- Textabschnitt
* * * * *

Christian Schulz / 07.01.2016

Die Kritik ist berechtigt, aber auch nicht. Die Nachrichtensendungen und Talkshows in ARD und ZDF sind zum Teil unerträgluch geworden, aber sind die bei den privaten Sendern besser? Inhaltlich oder handwerklich. Leider nein. Vergleicht man mehr als Vorabendserien und Comedy-Shows, bezieht man arte, PHOENIX, 3SAT, ZDF-info, ZDFneo ... mit ein, dann ergibt sich ein deutlich anderes Bild. Sollte ich mich entscheiden müssen, ob ich lieber auf die genannten Sender oder auf rtl, SAT1, kabel1, ... verzichte, dann merke ich, dass ich lieber weiter Gebühren zahle.

* * * * *

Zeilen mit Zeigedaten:
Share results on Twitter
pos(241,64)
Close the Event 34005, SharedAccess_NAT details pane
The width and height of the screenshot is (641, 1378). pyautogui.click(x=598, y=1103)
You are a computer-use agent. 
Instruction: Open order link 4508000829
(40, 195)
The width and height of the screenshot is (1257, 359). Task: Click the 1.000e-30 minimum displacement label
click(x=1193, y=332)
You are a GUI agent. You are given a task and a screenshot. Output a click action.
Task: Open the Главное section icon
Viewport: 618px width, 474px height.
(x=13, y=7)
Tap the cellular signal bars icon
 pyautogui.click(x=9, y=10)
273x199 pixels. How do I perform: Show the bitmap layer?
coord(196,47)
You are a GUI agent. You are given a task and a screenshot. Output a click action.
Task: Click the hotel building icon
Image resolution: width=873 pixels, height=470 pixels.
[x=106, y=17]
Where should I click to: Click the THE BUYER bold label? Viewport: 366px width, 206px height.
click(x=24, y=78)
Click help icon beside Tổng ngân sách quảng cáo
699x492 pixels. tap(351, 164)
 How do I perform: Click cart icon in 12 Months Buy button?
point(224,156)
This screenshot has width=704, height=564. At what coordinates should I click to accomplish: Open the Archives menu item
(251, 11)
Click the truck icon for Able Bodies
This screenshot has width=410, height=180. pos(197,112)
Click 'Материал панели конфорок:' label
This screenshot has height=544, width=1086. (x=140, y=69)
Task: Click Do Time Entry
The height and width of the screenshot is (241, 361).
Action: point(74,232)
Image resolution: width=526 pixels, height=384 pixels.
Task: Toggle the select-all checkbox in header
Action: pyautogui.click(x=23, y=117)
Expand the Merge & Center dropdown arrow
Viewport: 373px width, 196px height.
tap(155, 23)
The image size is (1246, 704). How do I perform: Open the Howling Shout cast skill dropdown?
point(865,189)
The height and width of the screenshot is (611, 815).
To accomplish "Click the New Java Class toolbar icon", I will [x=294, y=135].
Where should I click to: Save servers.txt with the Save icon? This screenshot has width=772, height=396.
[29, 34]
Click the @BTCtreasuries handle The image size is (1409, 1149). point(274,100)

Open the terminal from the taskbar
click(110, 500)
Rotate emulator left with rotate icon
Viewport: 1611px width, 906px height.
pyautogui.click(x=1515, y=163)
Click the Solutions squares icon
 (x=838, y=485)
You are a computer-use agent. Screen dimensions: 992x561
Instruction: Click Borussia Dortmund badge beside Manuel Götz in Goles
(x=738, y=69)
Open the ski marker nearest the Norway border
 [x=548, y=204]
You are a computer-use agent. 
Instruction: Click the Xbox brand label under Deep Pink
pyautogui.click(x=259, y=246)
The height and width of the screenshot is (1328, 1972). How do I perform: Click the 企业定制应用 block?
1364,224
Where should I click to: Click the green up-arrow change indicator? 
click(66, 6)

* * * * *

- Zu bearbeiten
1. Schreib im Text über ARD und ZDF das Stück von "Die Kritik ist" bis einschließlich "weiter Gebühren zahle." neu und setz dabei "Rundfunkbeiträge" an die Stelle von "Gebühren".
2. Welchen Grund nennt der Text über ARD und ZDF dafür, lieber weiter Gebühren zu zahlen?
3. Führ den Text über ARD und ZDF nach seinem letzten Satz weiter.

- Ergebnisse je Aufgabe
1.
Die Kritik ist berechtigt, aber auch nicht. Die Nachrichtensendungen und Talkshows in ARD und ZDF sind zum Teil unerträgluch geworden, aber sind die bei den privaten Sendern besser? Inhaltlich oder handwerklich. Leider nein. Vergleicht man mehr als Vorabendserien und Comedy-Shows, bezieht man arte, PHOENIX, 3SAT, ZDF-info, ZDFneo ... mit ein, dann ergibt sich ein deutlich anderes Bild. Sollte ich mich entscheiden müssen, ob ich lieber auf die genannten Sender oder auf rtl, SAT1, kabel1, ... verzichte, dann merke ich, dass ich lieber weiter Rundfunkbeiträge zahle.

2. Wer mehr als Vorabendserien und Comedy-Shows vergleicht und auch arte, PHOENIX, 3SAT, ZDF-info und ZDFneo einbezieht, bekommt ein deutlich anderes Bild. Müsste man sich entscheiden, würde man deshalb lieber auf rtl, SAT1 und kabel1 verzichten als auf diese Sender.

3.
Hartmut Laun / 07.01.2016

“Orwell 1994”, hier der Crimstop: Crimestop bedeutet die Fähigkeit gleichsam instinktiv auf der Schwelle jedes gefährlichen Gedankens HALT zu machen. Es schließt die Gabe ein, Analogien nicht zu verstehen, außerstande zu sein logische Irrtümer zu erkennen, die einfachsten Argumente mißzuverstehen… Crimestop bedeutet kurz gesagt, sich selbst schützende Dummheit.